The bearded man jumped up and with a courteous smile took out an apple from under his cloak:
— Here, good man, take this fruit instead of what you are looking for.
- Do you know To whom? I didn't understand. - He was here?!
“Hot food will be ready soon,” the bearded man made a grand gesture, inviting me to the cauldron. nine0003
The Indian also came up to me, babbled, asking about Coma, and quickly clicked his tongue in response:
— Yes, yes, he was like that, he was, he came during the day, maybe he is here somewhere now.
“And I took you for a policeman in disguise,” said “Yahweh’s Wife,” pulling tighter on gloves with cut off fingers.
I walked around the wasteland. The snow suddenly stopped falling, the cloud passed and weakened and now stretched to the northwest. I did not want to leave the fire, I asked permission to stay. Little by little we talked. The “wife of Yahweh” turned out to be a kindergarten teacher from Dublin, she comes to Israel once a year, either around Christmas or Easter, lives with a friend in Ein Kerem, works part-time for Ibn Gvirol, filled with tourists, where she plays the harp. Then I turned to look at the crosses folded in a hut and a hefty case leaning against them, really capable of holding a harp. nine0003
I looked around over the nearly extinguished fire. The sky cleared up, the snow now lay endlessly, the stones turned yellow in the light of the moon that appeared. Jerusalem stood out solemnly in the quiet light, gleaming with the dome of Al-Aqsa on the Temple Mount, now silvered by the blizzard.
A uniformed figure appeared out of the darkness. A stocky Mizrahi with a big head immediately went to me and asked to see my documents. I handed him my driver's license and asked about Coma. No, the officer didn't see Coma. I walked him to the car. He said that he was on duty here for the second week, looking after the vagrants. Saying goodbye, he complained: “I can’t wait until the authorities decide to catch them and deport them. And what if they have an aggravation on the holiday, someone will call himself the messiah and lead the people to the Temple Mount?” He twirled a finger at his temple and waved his hand in the direction of Al-Aqsa. nine0003
I went back to the fire to say goodbye and gave the apple back to the bearded man. He, without asking anything, slipped it under the cape.
I passed the patrol car and began to descend back to the Lion's Gate. Jerusalem was waiting for me while I slipped and wandered, wandered, further and further plunging into its whitened streets.
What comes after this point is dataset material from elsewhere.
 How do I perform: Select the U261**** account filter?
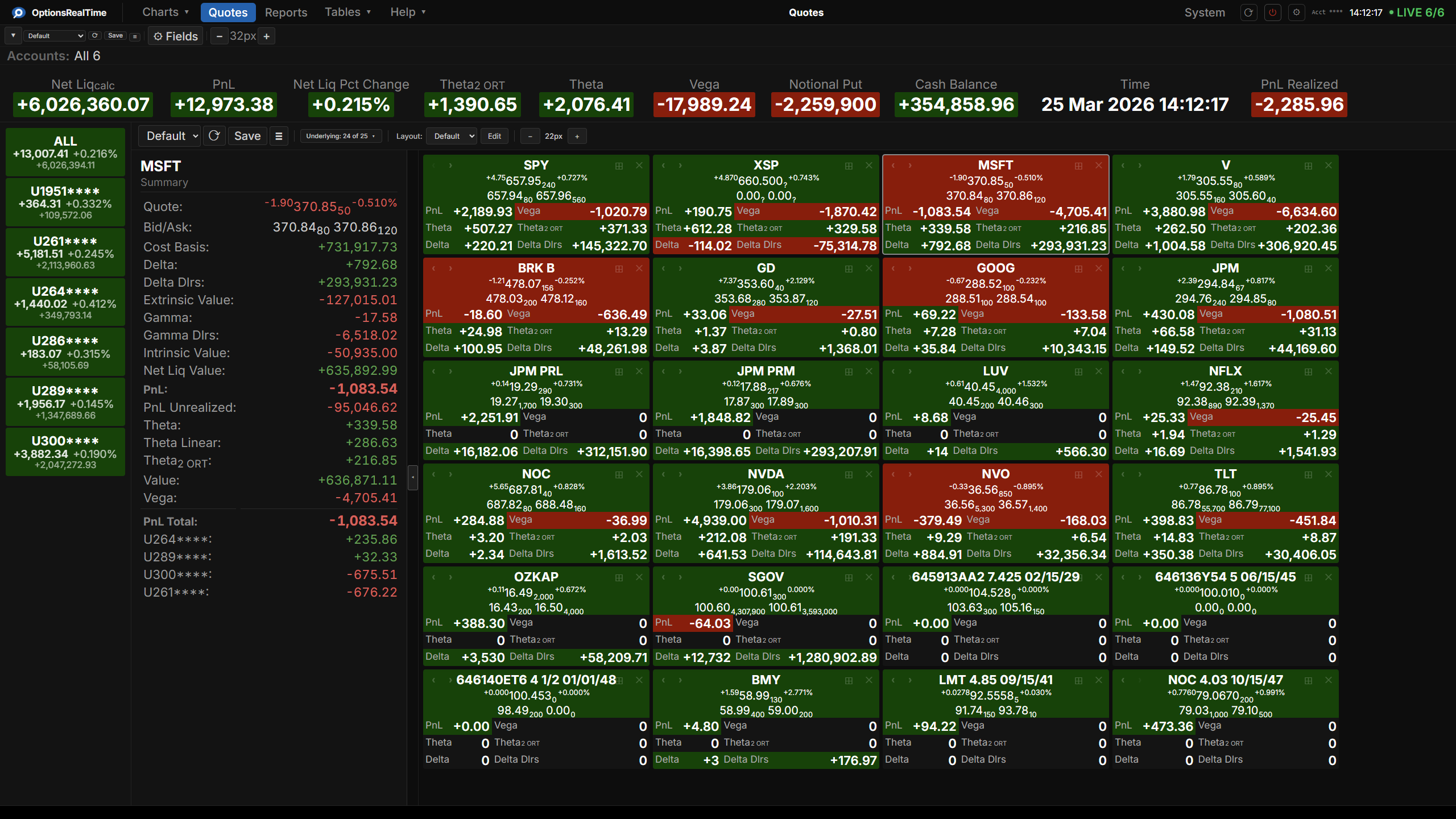65,253
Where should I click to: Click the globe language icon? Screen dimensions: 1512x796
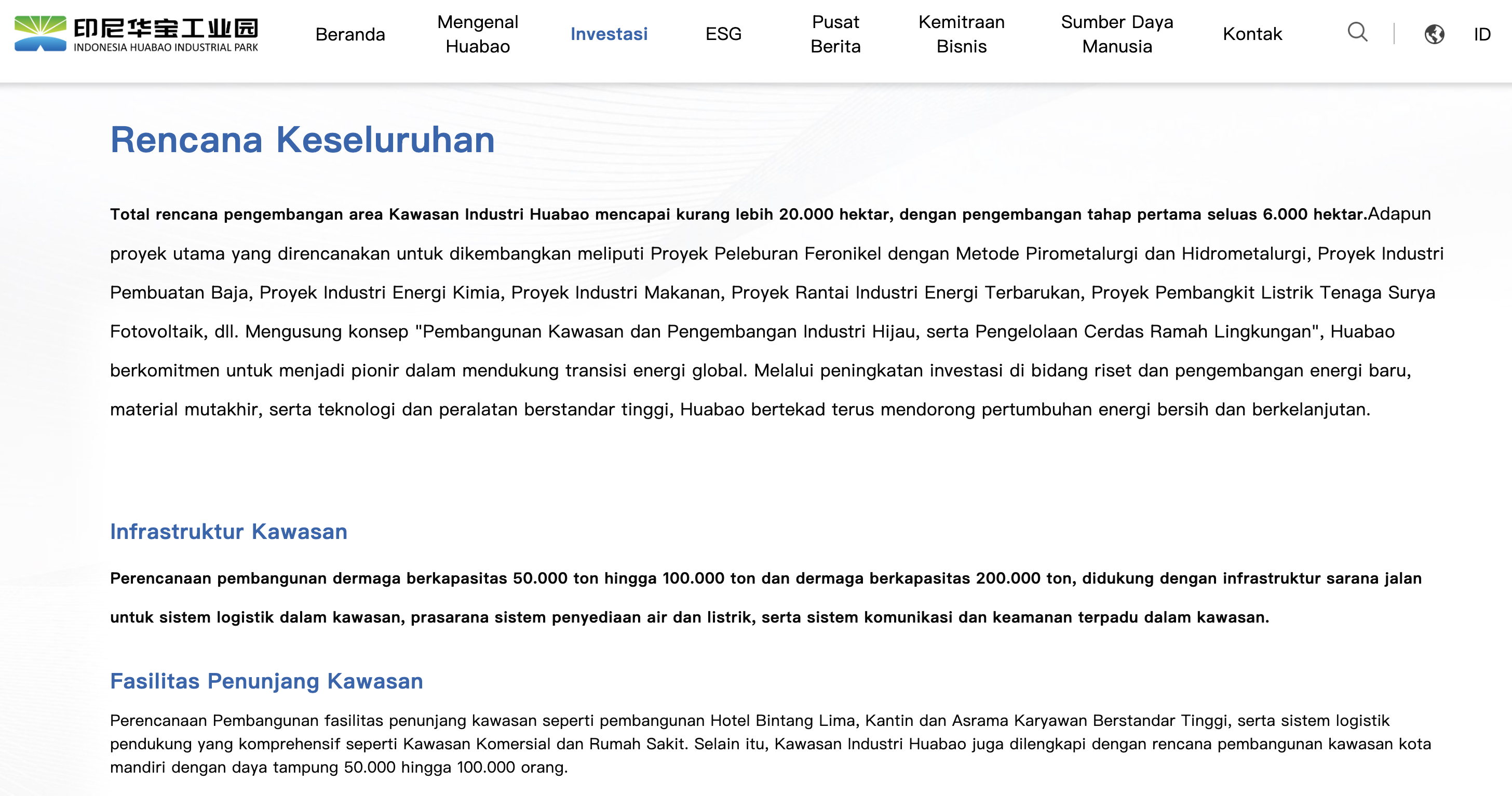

I passed the arch of the emperor Hadrian, and soon, no longer shivering from the cold, but barely feeling the stiffness of my body, I poked my head into another refuge of Koma - the Ethiopian church, attached to the temple of the Sepulcher. I already looked into it during the day, but did not find the familiar monk - a smooth-faced old man, wrapped in colorful cloaks. I never heard a word from him, he used to smile with everyone and lived here as a matter of fact as a watchman, sometimes sitting alone at the threshold for a long time. I don't know if he distinguished me from the others, but he knew exactly who. nine0003
The old man was already sleeping on the bench by the altar, under the unpretentious Ethiopian wall painting: Solomon, the ancestor of all Ethiopians, surrounded by winged archangels, depicted with sidelocks and in shtreimls - exactly the inhabitants of the Mea Shearim quarter. I followed the example of the monk, took out a sleeping bag from my backpack, climbed into it and could not get warm for a long time, looking in the candle twilight at the lamp hanging over the low iron door of the entrance. Eyes began to stick together, and the flame of the lamp was gradually replaced by a fire on the Mount of Olives, where demon-possessed vagabonds warmed themselves.